- Film ad
- Directed by: Hugo Haas
- Screenplay by: Mel Dinelli
- Based on: The Bird's Nest 1954 novel by Shirley Jackson
- Produced by: Jerry Bresler
- Starring: Eleanor Parker Richard Boone Joan Blondell
- Cinematography: Paul Ivano
- Edited by: Leon Barsha
- Music by: Leith Stevens
- Color process: Black and white
- Production company: Bryna Productions
- Distributed by: Metro-Goldwyn-Mayer
- Release date: March 15, 1957;
- Running time: 81 minutes
- Country: United States
- Language: English
- Budget: $361,000
- Box office: $555,000

= Lizzie (1957 film) =

1957 film by Hugo Haas

Lizzie is a 1957 American film noir drama film directed by Hugo Haas. The film is based on the 1954 novel The Bird's Nest by Shirley Jackson and stars Eleanor Parker, Richard Boone and Joan Blondell. The popular songs "It's Not for Me to Say" and "Warm and Tender" were written for this film, and performed by Johnny Mathis, who played a piano player/singer in the film. The film was produced by MGM Studios.

==Plot==
Elizabeth (Eleanor Parker) has recurring headaches and is plagued with insomnia. She is receiving letters from a woman called Lizzie, but Elizabeth can't remember knowing anyone named Lizzie. When Elizabeth is under hypnosis, her psychiatrist, Dr. Wright (Richard Boone), discovers Elizabeth has three personalities: The shy Elizabeth, the Mr. Hyde-like Lizzie, and the kind, well-adjusted Beth, the woman she always should have been. It is up to Dr. Wright to help Elizabeth to become Beth completely. In the end, the events of young Elizabeth's birthday are revealed: Her mother—an abusive alcoholic—came late to the child's birthday with her drunken boyfriend in tow. Elizabeth lost her temper with her, and she collapsed and died. Elizabeth blames herself for her mother's death. Elizabeth's Aunt Morgan, who has shown little sympathy for her niece's suffering, knew about this. Then Elizabeth retrieves another memory of that day: Her mother's boyfriend raped her. (This is shown through a prolonged sequence in which he slowly pursues her up the stairs and into her bedroom, concluding with a closeup of the girl's face.) She never told anyone. Aunt Morgan is angry, shocked, and genuinely sorry.
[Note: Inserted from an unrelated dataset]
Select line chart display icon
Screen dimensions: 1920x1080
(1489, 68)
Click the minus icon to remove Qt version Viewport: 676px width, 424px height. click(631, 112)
In the present, alone in her bedroom, a three-way mirror is the stage on which Beth fights and wins the battle for dominance. Dr. Wright promises that he will continue to help her learn to live.

==Cast==
- Eleanor Parker as Elizabeth Richmondt
- Richard Boone as Dr. Neal Wright
- Joan Blondell as Aunt Morgan
- Hugo Haas as Walter Brenner
- Ric Roman as Johnny Valenzo
- Dorothy Arnold as Elizabeth's mother
- Marion Ross as Ruth Seaton
- Johnny Mathis as Piano Singer

==Production==
The film was produced by Bryna Productions, which was Kirk Douglas' company.

Johnny Mathis made his film debut in Lizzie. "It's Not for Me to Say" became one of his big hits during his career. Both this song and "Warm and Tender", which appear in the film, were subsequently included in Mathis' fifth album, Johnny's Greatest Hits.

TCM.com reports that Lizzie's producers sued Fox to postpone the release of the film The Three Faces of Eve, starring Joanne Woodward, because of the similarity of their plots. Fox did delay until early in 1957 after the publication of the biography on which The Three Faces of Eve was based.

==Reception==
According to MGM records, the film earned $280,000 in the U.S. and Canada and $275,000 in other markets, resulting in a loss of $154,000.

Shirley Jackson, the author of the novel on which Lizzie was based, was reportedly unimpressed with the screenplay, writing "I have read the screen play and it sounds a little like Ma and Pa Kettle, or Abbott and Costello meet a multiple personality." but when she saw the movie, she "thought it was extremely good, and enormously improved over the first script I saw."